> **WHAT THE TASK ASKS**
How many lines of the data below contain the string "pixels"? Reply with the number alone.

[Records of locating words and elements]
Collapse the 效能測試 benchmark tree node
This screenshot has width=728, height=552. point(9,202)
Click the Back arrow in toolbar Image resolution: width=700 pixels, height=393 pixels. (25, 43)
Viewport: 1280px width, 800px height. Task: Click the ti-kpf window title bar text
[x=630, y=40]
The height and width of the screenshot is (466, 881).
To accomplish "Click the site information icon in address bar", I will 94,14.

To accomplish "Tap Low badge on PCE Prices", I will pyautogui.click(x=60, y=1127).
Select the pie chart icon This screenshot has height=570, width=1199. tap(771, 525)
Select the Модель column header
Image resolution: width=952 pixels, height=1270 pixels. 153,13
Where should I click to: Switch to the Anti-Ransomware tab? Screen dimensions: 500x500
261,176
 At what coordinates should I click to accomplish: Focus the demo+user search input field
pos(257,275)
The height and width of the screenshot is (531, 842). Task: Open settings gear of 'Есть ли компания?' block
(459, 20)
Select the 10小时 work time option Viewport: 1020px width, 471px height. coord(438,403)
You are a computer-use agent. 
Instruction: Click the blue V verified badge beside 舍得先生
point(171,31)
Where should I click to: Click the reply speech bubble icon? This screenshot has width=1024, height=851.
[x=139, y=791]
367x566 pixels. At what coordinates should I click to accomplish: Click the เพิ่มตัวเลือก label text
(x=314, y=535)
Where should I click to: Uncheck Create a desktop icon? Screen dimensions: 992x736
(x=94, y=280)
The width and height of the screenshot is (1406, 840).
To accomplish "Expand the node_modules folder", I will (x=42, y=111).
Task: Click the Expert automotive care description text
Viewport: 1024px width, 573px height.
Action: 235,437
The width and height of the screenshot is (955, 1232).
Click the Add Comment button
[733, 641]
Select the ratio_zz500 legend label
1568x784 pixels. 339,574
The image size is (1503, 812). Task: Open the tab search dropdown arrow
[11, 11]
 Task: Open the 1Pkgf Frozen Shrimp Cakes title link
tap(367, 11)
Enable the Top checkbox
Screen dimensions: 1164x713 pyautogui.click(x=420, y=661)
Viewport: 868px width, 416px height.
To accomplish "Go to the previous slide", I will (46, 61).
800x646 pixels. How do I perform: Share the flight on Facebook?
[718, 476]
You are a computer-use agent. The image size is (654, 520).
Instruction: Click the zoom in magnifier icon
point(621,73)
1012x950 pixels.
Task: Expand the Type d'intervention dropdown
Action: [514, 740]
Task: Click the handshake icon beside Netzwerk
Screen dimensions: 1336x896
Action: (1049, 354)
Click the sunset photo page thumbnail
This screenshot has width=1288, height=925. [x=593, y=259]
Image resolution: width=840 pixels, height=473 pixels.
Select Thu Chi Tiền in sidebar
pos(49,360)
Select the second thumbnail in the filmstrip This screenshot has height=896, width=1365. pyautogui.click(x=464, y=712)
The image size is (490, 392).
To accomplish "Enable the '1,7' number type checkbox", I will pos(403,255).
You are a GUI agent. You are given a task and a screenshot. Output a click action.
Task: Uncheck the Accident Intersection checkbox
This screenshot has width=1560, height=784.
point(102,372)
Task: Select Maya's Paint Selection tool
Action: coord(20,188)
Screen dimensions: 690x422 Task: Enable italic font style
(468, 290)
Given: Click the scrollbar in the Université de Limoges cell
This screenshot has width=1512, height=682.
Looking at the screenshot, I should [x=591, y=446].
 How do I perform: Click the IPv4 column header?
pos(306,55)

> **SOLUTION FOR THIS EXERCISE**
7